You are on page 1of 2

Christian C.

Cabrera
L-140525

Sem4 Paper
Religiosity and Spirituality

Attending the Vespers has instilled upon me several virtues that have been
made manifest by the different practices performed in the prayer. I found myself
asking many questions at the beginning of the ordeal is this practiced every day
by the Benedictine priests? Is this required of the priests under their order? What is
this for?
As I subscribe to the idea that asking questions lead to a deeper
understanding of the reality, I entertained these questions although they might be
somehow offensive to the sacred reality. Learning from the brief lecture you have
given us after the ritual, I have come up with a good understanding of the practice.
As I understood the whole Vespers practice, it is a sunset evening prayer
practiced by the Benedictine Monks every day.

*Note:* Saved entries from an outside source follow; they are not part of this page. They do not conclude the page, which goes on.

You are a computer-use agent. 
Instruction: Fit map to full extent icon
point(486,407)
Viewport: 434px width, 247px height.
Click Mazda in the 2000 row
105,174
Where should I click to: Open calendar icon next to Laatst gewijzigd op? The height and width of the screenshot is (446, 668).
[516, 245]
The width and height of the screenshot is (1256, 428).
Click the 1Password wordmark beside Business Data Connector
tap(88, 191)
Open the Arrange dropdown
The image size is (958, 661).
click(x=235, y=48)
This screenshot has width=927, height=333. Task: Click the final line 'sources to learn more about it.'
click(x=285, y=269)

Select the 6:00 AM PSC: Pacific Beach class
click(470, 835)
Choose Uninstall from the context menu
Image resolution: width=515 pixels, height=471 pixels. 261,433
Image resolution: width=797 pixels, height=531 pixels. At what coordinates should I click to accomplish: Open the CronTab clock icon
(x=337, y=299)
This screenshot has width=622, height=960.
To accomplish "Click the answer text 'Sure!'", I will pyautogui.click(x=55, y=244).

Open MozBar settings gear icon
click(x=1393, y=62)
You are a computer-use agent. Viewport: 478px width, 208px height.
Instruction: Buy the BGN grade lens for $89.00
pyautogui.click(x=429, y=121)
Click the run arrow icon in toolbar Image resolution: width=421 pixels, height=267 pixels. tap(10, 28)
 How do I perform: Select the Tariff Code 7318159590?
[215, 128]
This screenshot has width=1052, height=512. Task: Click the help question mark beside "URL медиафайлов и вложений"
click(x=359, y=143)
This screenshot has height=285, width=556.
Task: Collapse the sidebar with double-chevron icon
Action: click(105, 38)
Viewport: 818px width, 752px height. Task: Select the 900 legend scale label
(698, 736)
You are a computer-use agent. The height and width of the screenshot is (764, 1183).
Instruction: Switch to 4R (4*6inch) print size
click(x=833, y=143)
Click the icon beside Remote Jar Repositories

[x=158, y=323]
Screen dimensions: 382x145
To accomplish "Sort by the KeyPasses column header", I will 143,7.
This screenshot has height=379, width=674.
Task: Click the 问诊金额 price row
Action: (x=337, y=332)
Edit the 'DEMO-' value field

It is a form of a collective
recollection of faith by the monks to guide them as they traverse their daily battles.
The whole practice by itself is a physical manifestation of the virtue of Temperance,
a virtue of restraint, self-control, abstention, and tempering in order to achieve a
closer connection with the Lord. It is by the daily prayers of the Benedictine Monks
and Priests that they manifest the reality that it is with the guidance of the Lord that
they will truly experience life, and that it is through real prayer that we can truly
assess our day.
The whole practice itself is religiosity, and what is underneath the practice is
spirituality of self-control, restraint, and abstention that leads us to the virtue of

Temperance. It is by these physical manifestation of the virtue that the whole


system of religion and most specifically, the Benedictine order, fulfils its mission of
living life as the Lord has; a life of service and love.